* _WORK REQUEST_
Within the data below, find the string "computer" and return each line where it occurs.

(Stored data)
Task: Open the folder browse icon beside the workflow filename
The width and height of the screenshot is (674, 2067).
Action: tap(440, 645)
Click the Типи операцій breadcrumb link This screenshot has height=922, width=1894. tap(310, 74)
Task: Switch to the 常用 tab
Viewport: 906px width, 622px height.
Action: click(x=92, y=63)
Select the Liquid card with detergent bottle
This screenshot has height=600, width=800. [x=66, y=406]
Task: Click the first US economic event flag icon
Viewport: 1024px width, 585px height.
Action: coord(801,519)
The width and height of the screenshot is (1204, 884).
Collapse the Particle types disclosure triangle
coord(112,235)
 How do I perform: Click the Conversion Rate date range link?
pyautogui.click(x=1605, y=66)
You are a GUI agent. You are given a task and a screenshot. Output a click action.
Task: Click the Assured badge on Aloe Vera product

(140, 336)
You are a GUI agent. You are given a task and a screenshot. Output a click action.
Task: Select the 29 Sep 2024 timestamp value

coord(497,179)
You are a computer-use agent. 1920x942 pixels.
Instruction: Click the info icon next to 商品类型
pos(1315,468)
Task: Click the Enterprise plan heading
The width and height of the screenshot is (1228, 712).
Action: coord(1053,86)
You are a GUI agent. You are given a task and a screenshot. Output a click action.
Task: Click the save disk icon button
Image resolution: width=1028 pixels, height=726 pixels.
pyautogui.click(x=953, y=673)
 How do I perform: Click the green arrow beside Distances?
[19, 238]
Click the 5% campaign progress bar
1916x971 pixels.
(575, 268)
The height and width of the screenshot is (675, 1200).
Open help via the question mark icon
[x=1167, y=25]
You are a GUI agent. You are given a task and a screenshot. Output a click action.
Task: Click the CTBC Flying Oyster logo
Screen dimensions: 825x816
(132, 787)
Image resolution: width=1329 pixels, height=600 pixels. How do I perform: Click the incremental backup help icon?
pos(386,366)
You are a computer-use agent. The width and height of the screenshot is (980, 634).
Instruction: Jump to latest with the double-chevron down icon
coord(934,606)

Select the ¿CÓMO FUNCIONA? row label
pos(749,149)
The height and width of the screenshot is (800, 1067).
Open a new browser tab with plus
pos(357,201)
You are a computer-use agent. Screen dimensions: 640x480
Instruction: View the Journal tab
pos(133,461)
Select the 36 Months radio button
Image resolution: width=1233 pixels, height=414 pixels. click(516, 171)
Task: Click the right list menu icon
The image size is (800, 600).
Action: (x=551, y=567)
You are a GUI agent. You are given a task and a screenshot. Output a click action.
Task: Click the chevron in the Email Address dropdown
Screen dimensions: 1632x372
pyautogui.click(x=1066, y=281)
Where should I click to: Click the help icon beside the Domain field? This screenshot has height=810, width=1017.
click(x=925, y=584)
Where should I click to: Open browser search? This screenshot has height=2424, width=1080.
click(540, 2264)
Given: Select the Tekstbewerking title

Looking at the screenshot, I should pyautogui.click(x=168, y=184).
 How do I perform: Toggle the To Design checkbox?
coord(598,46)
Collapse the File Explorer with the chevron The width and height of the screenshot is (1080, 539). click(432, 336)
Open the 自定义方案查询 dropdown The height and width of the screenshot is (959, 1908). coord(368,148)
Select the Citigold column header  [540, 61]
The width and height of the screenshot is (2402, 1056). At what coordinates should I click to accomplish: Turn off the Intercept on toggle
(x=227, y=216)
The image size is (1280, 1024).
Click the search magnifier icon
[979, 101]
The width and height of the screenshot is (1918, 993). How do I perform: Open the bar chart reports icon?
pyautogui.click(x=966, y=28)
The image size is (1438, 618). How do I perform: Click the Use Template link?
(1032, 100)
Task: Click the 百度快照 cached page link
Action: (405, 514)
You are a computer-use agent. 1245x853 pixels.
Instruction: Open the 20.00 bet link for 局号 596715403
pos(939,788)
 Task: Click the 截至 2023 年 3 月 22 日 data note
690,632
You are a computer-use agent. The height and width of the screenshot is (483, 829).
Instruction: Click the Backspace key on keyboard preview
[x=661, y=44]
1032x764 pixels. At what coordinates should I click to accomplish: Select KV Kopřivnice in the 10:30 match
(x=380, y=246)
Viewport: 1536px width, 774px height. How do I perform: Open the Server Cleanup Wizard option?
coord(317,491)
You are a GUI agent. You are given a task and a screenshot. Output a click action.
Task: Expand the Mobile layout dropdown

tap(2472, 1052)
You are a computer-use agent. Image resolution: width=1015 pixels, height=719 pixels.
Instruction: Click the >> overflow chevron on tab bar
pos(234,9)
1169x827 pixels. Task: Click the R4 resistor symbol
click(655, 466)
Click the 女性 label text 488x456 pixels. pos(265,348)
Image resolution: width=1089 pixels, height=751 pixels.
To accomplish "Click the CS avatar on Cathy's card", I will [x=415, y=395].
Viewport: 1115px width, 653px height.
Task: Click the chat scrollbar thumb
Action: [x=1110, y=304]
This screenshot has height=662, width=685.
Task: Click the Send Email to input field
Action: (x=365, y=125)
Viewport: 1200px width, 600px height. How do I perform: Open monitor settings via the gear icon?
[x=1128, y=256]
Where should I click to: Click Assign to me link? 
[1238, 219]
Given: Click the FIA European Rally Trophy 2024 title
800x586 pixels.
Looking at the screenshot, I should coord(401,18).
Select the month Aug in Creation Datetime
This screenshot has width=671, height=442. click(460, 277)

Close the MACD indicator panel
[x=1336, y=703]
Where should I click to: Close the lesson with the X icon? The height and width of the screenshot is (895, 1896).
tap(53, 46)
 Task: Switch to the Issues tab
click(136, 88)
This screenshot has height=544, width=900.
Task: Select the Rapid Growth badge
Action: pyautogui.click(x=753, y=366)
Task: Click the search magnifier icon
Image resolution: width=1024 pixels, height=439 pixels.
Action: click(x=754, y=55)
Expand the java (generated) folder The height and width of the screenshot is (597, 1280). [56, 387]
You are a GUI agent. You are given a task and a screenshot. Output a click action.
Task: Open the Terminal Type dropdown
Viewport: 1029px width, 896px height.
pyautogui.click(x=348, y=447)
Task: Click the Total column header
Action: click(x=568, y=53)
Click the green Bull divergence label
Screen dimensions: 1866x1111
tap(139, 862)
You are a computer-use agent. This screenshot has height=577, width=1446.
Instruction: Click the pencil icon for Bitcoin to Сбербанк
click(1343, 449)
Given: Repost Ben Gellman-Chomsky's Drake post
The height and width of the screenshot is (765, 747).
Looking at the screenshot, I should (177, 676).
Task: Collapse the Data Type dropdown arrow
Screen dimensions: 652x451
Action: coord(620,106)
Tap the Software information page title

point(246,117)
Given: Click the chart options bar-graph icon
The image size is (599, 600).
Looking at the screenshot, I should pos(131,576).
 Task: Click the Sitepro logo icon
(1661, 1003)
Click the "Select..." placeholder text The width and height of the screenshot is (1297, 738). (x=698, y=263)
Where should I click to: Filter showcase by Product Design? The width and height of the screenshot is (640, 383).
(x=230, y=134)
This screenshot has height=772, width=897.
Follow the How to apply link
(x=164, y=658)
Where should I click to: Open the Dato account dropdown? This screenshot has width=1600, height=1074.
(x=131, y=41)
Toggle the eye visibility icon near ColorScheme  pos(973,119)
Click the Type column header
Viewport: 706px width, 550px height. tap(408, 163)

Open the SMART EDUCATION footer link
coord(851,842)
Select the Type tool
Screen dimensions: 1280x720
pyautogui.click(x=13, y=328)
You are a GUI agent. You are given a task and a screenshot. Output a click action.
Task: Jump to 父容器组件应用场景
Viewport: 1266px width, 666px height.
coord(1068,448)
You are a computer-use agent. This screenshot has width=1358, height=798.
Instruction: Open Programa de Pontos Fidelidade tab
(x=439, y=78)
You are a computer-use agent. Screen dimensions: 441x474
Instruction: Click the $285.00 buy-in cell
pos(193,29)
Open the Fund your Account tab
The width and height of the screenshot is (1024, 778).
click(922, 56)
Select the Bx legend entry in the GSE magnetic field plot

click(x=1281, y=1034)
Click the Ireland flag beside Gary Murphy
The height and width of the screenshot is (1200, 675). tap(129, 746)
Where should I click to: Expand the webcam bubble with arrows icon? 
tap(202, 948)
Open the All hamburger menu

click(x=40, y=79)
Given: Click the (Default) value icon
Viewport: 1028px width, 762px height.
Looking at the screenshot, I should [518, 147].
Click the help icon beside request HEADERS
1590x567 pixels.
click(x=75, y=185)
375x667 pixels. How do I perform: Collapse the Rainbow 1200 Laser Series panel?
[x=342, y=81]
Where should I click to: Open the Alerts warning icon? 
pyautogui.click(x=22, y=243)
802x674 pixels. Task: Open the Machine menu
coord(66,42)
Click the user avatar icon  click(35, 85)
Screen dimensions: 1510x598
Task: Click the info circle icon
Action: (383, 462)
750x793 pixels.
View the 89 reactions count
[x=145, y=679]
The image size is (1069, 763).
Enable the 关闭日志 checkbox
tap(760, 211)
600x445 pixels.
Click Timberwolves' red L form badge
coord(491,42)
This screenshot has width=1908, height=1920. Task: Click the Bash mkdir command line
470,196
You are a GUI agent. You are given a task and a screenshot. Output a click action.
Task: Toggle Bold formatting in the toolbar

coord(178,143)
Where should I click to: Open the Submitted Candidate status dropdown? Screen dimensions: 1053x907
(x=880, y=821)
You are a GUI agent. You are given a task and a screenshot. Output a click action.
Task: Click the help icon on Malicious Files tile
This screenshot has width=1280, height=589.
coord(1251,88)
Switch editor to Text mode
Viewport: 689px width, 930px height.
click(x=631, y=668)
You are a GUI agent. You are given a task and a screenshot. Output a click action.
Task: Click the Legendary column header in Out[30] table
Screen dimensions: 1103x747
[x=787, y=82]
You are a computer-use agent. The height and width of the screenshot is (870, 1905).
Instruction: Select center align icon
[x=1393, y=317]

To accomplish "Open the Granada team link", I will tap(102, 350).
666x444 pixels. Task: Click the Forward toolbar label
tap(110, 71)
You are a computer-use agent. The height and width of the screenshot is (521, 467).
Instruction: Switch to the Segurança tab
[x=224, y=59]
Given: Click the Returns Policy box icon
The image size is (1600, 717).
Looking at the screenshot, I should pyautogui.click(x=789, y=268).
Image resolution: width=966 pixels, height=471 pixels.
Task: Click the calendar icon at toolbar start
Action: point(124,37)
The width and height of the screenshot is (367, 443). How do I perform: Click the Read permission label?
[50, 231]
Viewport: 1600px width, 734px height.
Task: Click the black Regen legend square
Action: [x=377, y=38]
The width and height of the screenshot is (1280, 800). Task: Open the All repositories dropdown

* _REPLY TO THE EXERCISE_
You are a computer-use agent. 1920x942 pixels.
You are a computer-use agent. The width and height of the screenshot is (980, 634).
You are a computer-use agent. Screen dimensions: 640x480
You are a computer-use agent. 1245x853 pixels.
You are a computer-use agent. The height and width of the screenshot is (483, 829).
You are a computer-use agent. Image resolution: width=1015 pixels, height=719 pixels.
You are a computer-use agent. This screenshot has height=577, width=1446.
You are a computer-use agent. This screenshot has width=1358, height=798.
You are a computer-use agent. Screen dimensions: 441x474
You are a computer-use agent. The height and width of the screenshot is (870, 1905).
You are a computer-use agent. The height and width of the screenshot is (521, 467).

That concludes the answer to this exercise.